Ghana still loses a sizeable number of its newborn babies to “diseases of antiquity” as a result of its inability to prioritise investment in education on child health, the Head of Child Health Department at the Korle Bu Teaching Hospital (KBTH), Prof. Ebenezer Badoe, has said.
He mentioned rabies, respiratory infections, jaundice and malaria as some of the top killer diseases that were almost unheard of in developed countries but still killing children in Ghana.
In an interview with the Daily Graphic, Prof. Badoe blamed the prevalence of those preventable diseases on limited facilities and trained staff in health centres, lack of prompt care and education on how to improve child health and a general disinterest in child health among Ghanaians and the government in particular.
He said it was worrying that about 60 per cent of children in the country were iron-deficient, a condition, he said, was easy to prevent but had been allowed to worsen.
Consequently, he called for deliberate efforts to boost the iron levels of children for their immune systems to be strengthened against diseases.
Prof. Badoe said although Ghana’s infant mortality rate had declined to 25 deaths in every 1,000 births, the number was still a blot on the country’s health sector when properly interrogated.

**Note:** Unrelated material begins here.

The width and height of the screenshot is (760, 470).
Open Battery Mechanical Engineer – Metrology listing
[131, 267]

“Take for example, maternity. There was a month that 17 people died, but if you are in England, you may get only one or two deaths in a year.

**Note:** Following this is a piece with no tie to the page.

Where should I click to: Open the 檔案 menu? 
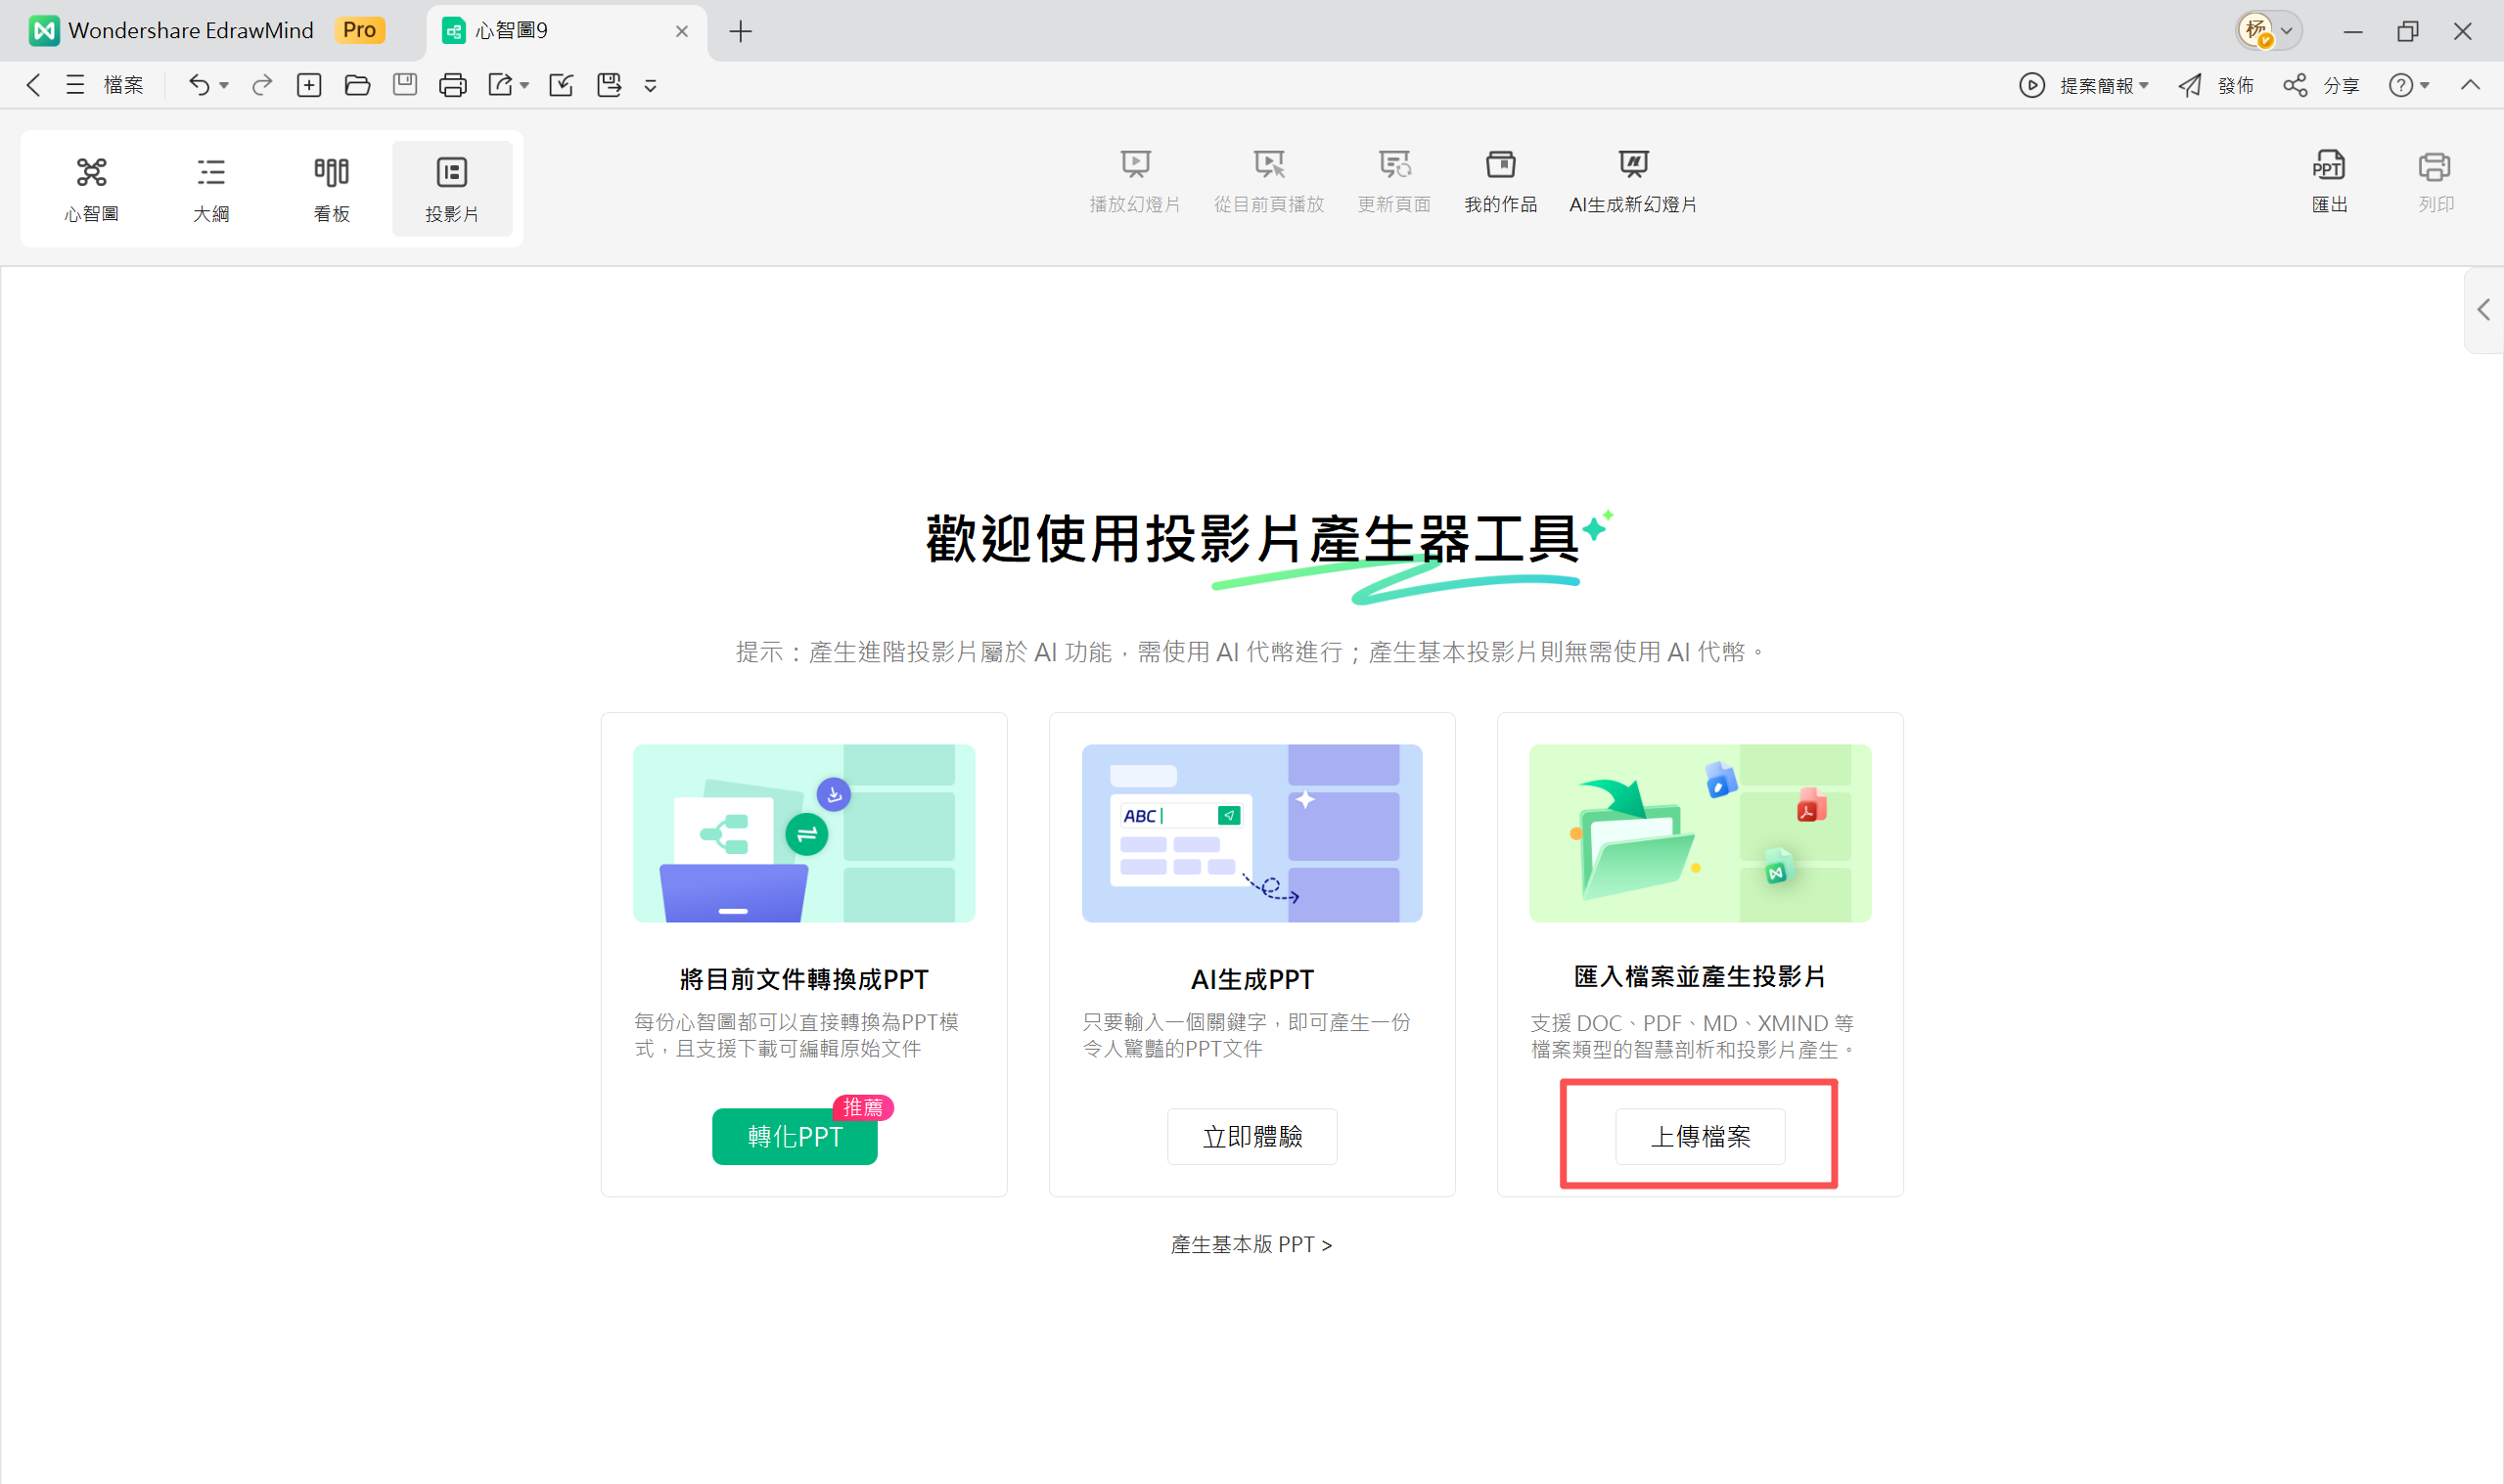[123, 85]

“So when you compare, then you realise that there is something wrong with your system,” he said.
Prof. Badoe said although he had been confronted with all manner of diseases in children, “seeing things like rabies hurt me”.
“Rabies is like a disease of antiquity. In the western world, the whole of Europe, not a single case of rabies is recorded but here, occasionally, a child will come and die of rabies.
“That one, when I see it, it hurts me because it is preventable,” he said.
That, he said, was a factor of lack of education and, thus, called on parents to vaccinate their dogs and children appropriately to avoid needless deaths.
Using the Child Emergency Unit to buttress his point about the disinterest in child health in the country, Prof. Badoe said it was “hurting” that the Outpatient Department (OPD) of Korle Bu’s Child Emergency Unit operated from a 22-bed capacity space in spite of recording an average of 30 to 50 cases on a daily basis.
“This is because children do not come first,” he said.
“Maybe because you have not brought a child here, but if you have brought a child here, that is when you come face to face with reality,” he said.
Prof. Badoe explained that unlike other countries where child health was a top priority, it was sad that the government was not making children first when it came to investments in the health sector.